So now that we know the new URIs are loaded, let’s see if the API can recognize it. Just in case you have already tried these in the API before, let’s first flush the API’s memcache:

stain@heater:~/data/uniprot$ docker restart ops-memcached

Now we think the data loaded should be targets, so let’s ask the official Open PHACTS /target API first:


Page Not Found

So we’ll rewrite that URL to use our new install:


The first time you run the query it might be slow, but it should eventually return:

<result format="linked-data-api" version="2.0" href="http://heater.cs.man.ac.uk:3002/target?uri=http%3A%2F%2Fpurl.uniprot.org%2Funiprot%2FE9PX95&app_id=161aeb7d&app_key=333c09ae195d777b68a117bb42f29b1c">
<primaryTopic href="http://purl.uniprot.org/uniprot/E9PX95">
<exactMatch href="http://purl.uniprot.org/uniprot/E9PX95"/>
<molecularWeight datatype="int">196020</molecularWeight>
<inDataset href="http://purl.uniprot.org"/>
<mass datatype="int">196020</mass>
<item href="http://purl.obolibrary.org/obo/GO_0016021"/>
<item href="http://purl.uniprot.org/keywords/325"/>
<item href="http://purl.uniprot.org/keywords/67"/>
<item href="http://purl.uniprot.org/keywords/677"/>
<item href="http://purl.uniprot.org/keywords/445"/>
<item href="http://purl.uniprot.org/keywords/256"/>
<item href="http://purl.uniprot.org/keywords/443"/>
<item href="http://purl.obolibrary.org/obo/GO_0042626"/>
<item href="http://purl.uniprot.org/keywords/963"/>
<item href="http://purl.obolibrary.org/obo/GO_0006638"/>
<item href="http://purl.obolibrary.org/obo/GO_0005783"/>
<item href="http://purl.obolibrary.org/obo/GO_0005789"/>
<item href="http://purl.uniprot.org/keywords/1133"/>
<item href="http://purl.obolibrary.org/obo/GO_0005524"/>
<item href="http://purl.uniprot.org/keywords/1185"/>
<item href="http://purl.obolibrary.org/obo/GO_0006869"/>
Promotes cholesterol efflux from sperm which renders sperm capable of fertilization (PubMed:22237709).
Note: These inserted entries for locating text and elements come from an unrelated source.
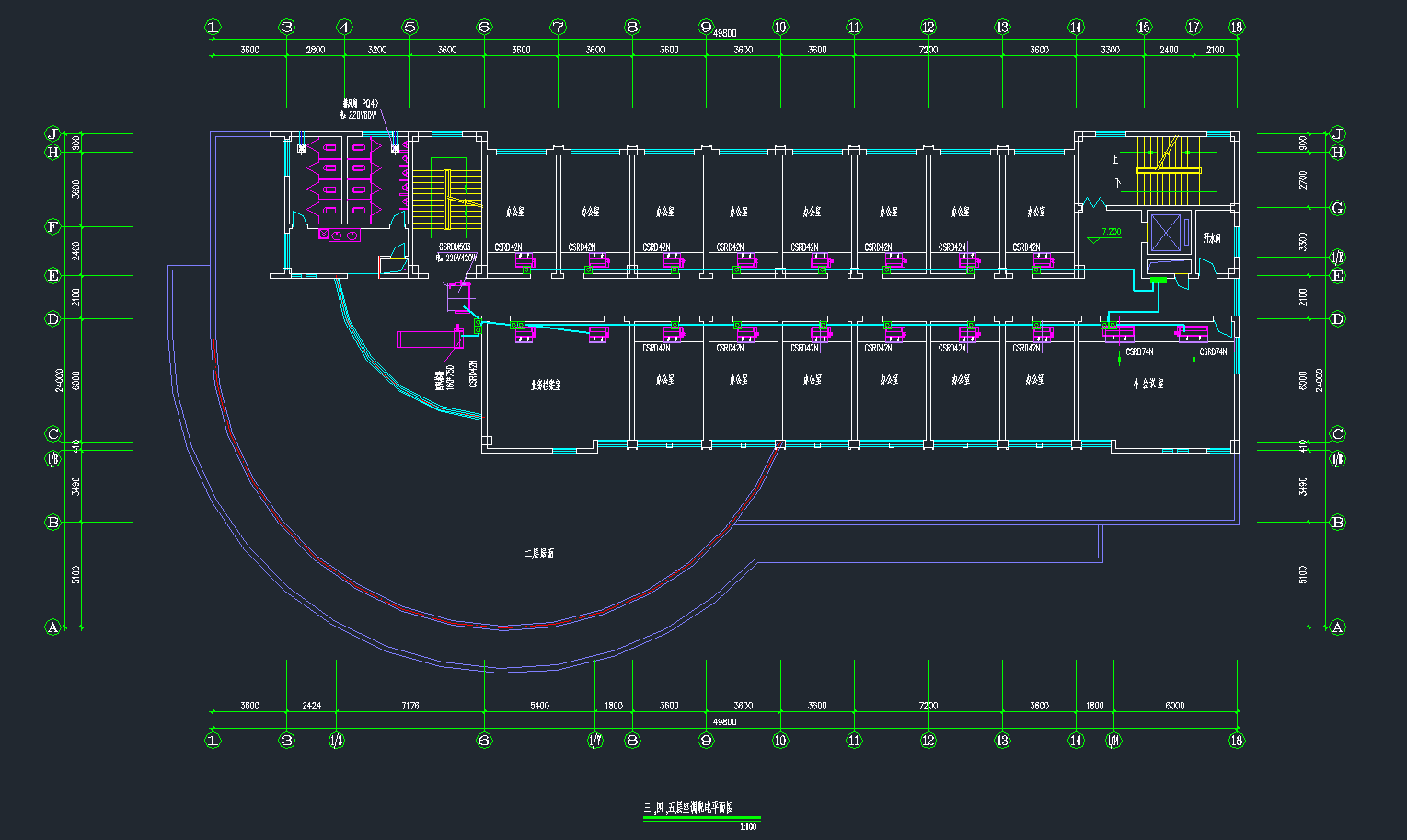The width and height of the screenshot is (1407, 840).
Task: Click grid bubble 1 on the top axis
Action: click(x=213, y=28)
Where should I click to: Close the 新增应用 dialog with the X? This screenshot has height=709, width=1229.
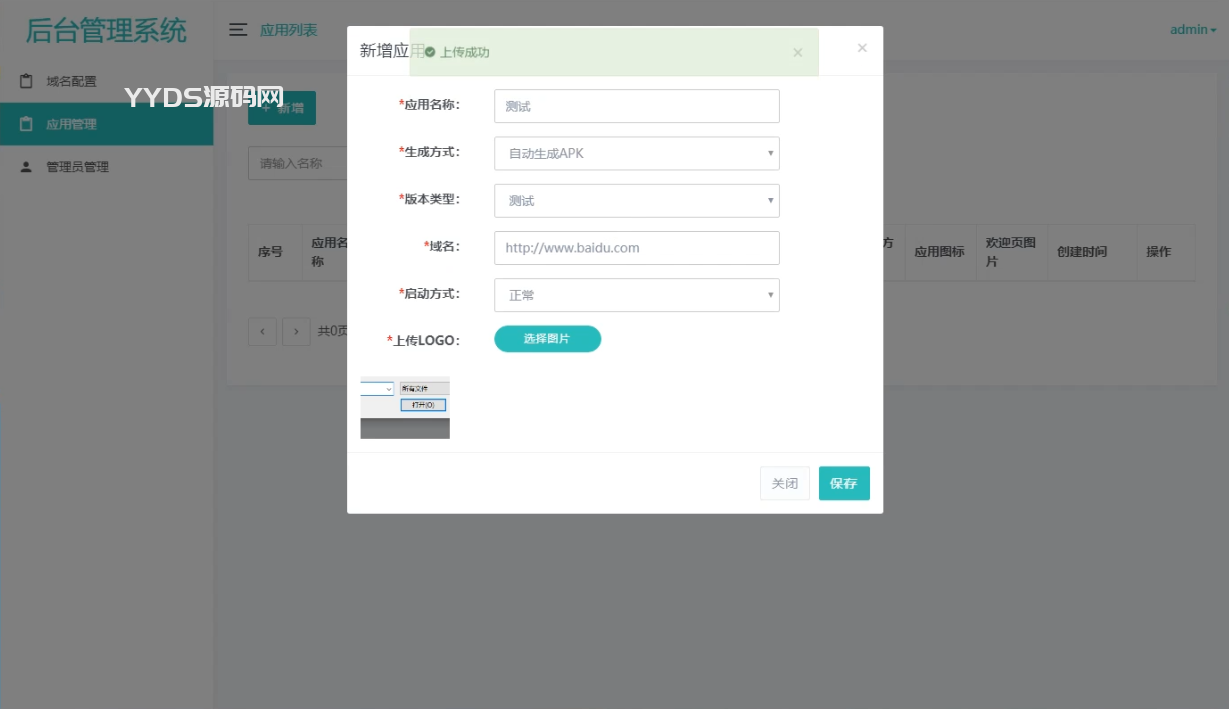[x=861, y=47]
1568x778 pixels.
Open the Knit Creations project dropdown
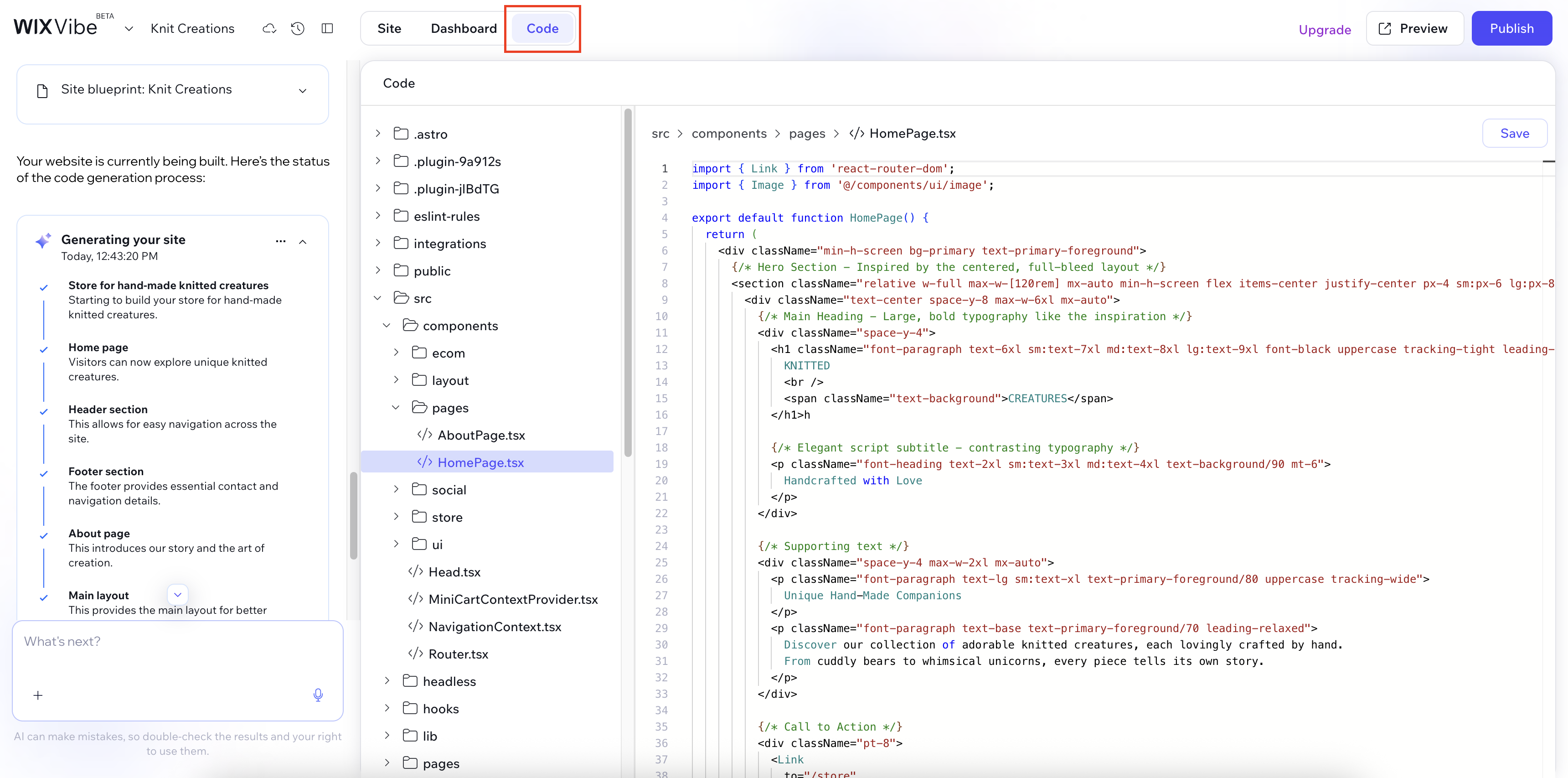pyautogui.click(x=129, y=28)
Has also been shown to decrease levels of intracellular esterified neutral lipids including cholesteryl esters, fatty acid esters and triacylglycerols (PubMed:15810880).
<linkPredicate href="http://www.w3.org/2004/02/skos/core#exactMatch"/>
<extendedMetadataVersion href="http://heater.cs.man.ac.uk:3002/target?uri=http%3A%2F%2Fpurl.uniprot.org%2Funiprot%2FE9PX95&app_id=161aeb7d&app_key=333c09ae195d777b68a117bb42f29b1c&_metadata=all%2Cviews%2Cformats%2Cexecution%2Cbindings%2Csite"/>
<definition href="http://heater.cs.man.ac.uk:3002/api-config"/>

Identity mapping

When we add new data to Open PHACTS, that will usually come with new URIs. One great advantage of the Open PHACTS platform is that it performs identity mapping, so if we ask the Identity Mapping Service (IMS) about http://www.uniprot.org/uniprot/P01189 - we get also related identifiers including:

  • http://identifiers.org/drugbankv4.target/BE0000947
  • http://identifiers.org/ensembl/ENSG00000115138
  • http://bio2rdf.org/genbank:AAA35799
  • http://identifiers.org/nextprot/NX_P01189

This mapping means that any of these URIs can be used instead of the original uniprot URL in the Open PHACTS API calls, e.g. asking /target about genbank:AAA35799 includes the Uniprot information:

<exactMatch href="http://purl.uniprot.org/uniprot/P01189">
<molecularWeight datatype="int">29424</molecularWeight>
<inDataset href="http://purl.uniprot.org"/>
<organism href="http://purl.uniprot.org/taxonomy/9606"/>
<!-- .. -->

But in order for IMS to do this, it needs to be loaded with linksets. Now we have updated the Uniprot RDF data in Virtuoso, but we have not provided new linksets to IMS - let’s try with the new identifier http://purl.uniprot.org/uniprot/E9PX95 - IMS only shows self-mappings:

UniProt Isoform: E9PX95

  • http://purl.uniprot.org/uniprot/E9PX95
  • http://www.uniprot.org/uniparc/?query=E9PX95
  • http://identifiers.org/uniprot.isoform/E9PX95
  • http://info.identifiers.org/uniprot.isoform/E9PX95
  • http://www.uniprot.org/uniprot/E9PX95
  • This is an automatic mapping to alternative equals URIs

However we can see in from the earlier DESCRIBE that the Uniprot data include database cross-references, e.g. to Unigene and Ensembl:

ns1:E9PX95	rdfs:seeAlso
		<http://purl.uniprot.org/unigene/Mm.328842> .

@prefix ns6:	<http://purl.uniprot.org/ensembl/> .
ns1:E9PX95	rdfs:seeAlso	ns6:ENSMUST00000039324 .

Different linksets are downloaded or created in different ways, for instance the mapping from Uniprot to UniGene is loaded from uniprot_unigene.ttl.gz.

Many of our linksets have a corresponding GitHub repository, in this case https://github.com/openphacts/ops-uniprot-linksets which has a series of sparql queries together with the resulting linksets void metadata.

Here we will check this out with git, but you could also use the Download ZIP button.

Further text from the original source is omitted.